Looking at the FP extra interactions, only the full parameter approach recovered the interaction “ITGB B Talin” (beta integrin unit binding to Talin). Talin binding to integrin beta tails is a common element of the signaling cascades in the aforementioned Pathway Maps that control integrin activation. The binding step causes the integrin receptors to change conformation and increase binding affinity to ECM proteins. Collagen binding to integrins is part of the cytoskeleton remodeling. While both full parameter and single parameter approaches detected binding of Collagen II to alpha-2/beta-1 integrin, only the full parameter approach detected Collagen IV binding to the same integrin.

Looking further downstream in the Cytoskeleton Remodeling-Integrin Outside-In Signaling pathway, both approaches failed to recover the phosphorylation of MEK1(MAP2K1) and MEK2(MAP2K2) by c-Raf-1, or the subsequent phosphorylation by both kinases of ERK1/2. This cascade leads to the activation of the c-Jun/c-Fos complex transcription factor that is required for cell proliferation. However, the full parameter approach did detect Tcf(Lef) activation of Cyclin-D1, which is required for cell cycle activation. There were several additional transcription regulation (TR) interactions detected for Tcf(Lef) in the full parameter method but not the single parameter method, which is consistent with the large parameter value learned for M-M pair “TR-TR” (5.04). The activation of Tcf(Lef) together with the learned strong correlation for TR-TR, indicating such interactions tend to be co-regulated, meant that other Tcf(Lef) target interactions were detected including SOX2 and hsa-let-7c.

Further, only the full parameter method detected the interaction ARP2/3→ActinCytoskeleton, which is required to activate actin polymerization [48]. Only the full parameter method recovered the interaction CRKRAC1. Activation of Rac1 leads to membrane ruffles, formation of lamellipodia and cell migration [49]. The only interaction recovered by the single parameter approach in the cell adhesion and cytoskeleton remodeling pathways was GSK3 activation of beta-catenin. In all, the full parameter approach was more successful at recovering interactions within this group of GeneGO Pathway Maps, while the extra interactions recovered by the single parameter approach do not belong to any particular pathway. The large value for M-M pair parameter for “B-B” (2.63) meant the full parameter approach had a tendency to keep the binding interactions which characterise integrin binding to ECM proteins in the same state as one-another, allowing recovery of more active binding interactions in this pathway.

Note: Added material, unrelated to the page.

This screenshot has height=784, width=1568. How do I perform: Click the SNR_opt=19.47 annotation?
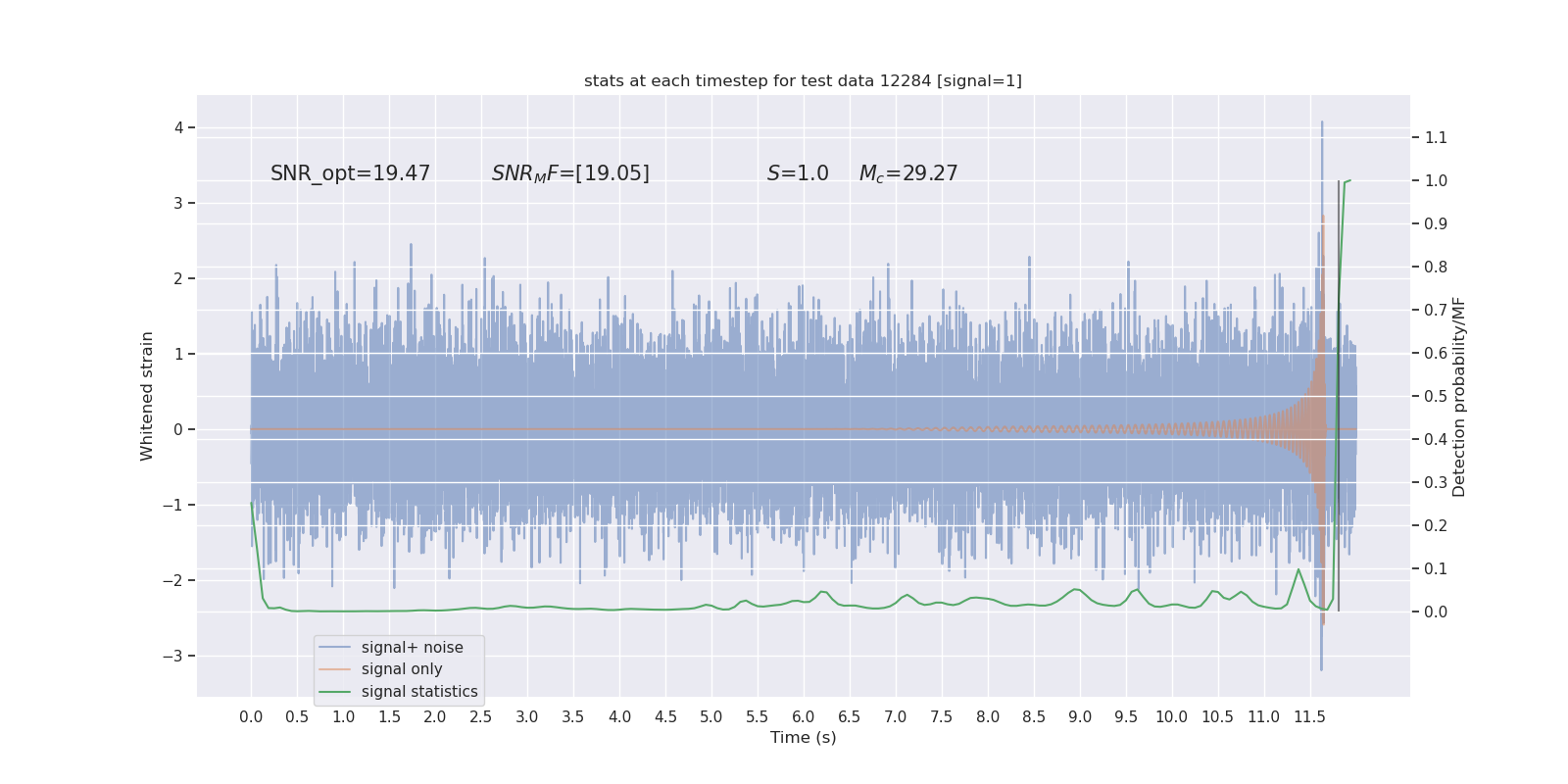[x=350, y=173]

Recent evidence suggests the miR-29 family consisting of miR-29a, miR-29b and miR-29c are antiangiogenic [50]. Both approaches recovered miR-29 targeting of beta integrin subunit (ITGB1) in the active subnetwork. The Original Angiogenesis Network also contained an interaction from the GeneGO database showing miR-29b targeting of collagen IV gene COL4A1 [51,52]. This interaction was not recovered by either the single parameter or full parameter approach. We might have thought the full parameter approach would detect this interaction, since miR-29b is already considered to be active in its role in inhibiting the pro-angiogenic integrins. However, in this situation, there was no evidence of gene expression of the collagen genes in our input gene list, and thus possibly the low artificial correlation score (the noise component) was more influential than the local neighborhood influence (MRF component) in this circumstance.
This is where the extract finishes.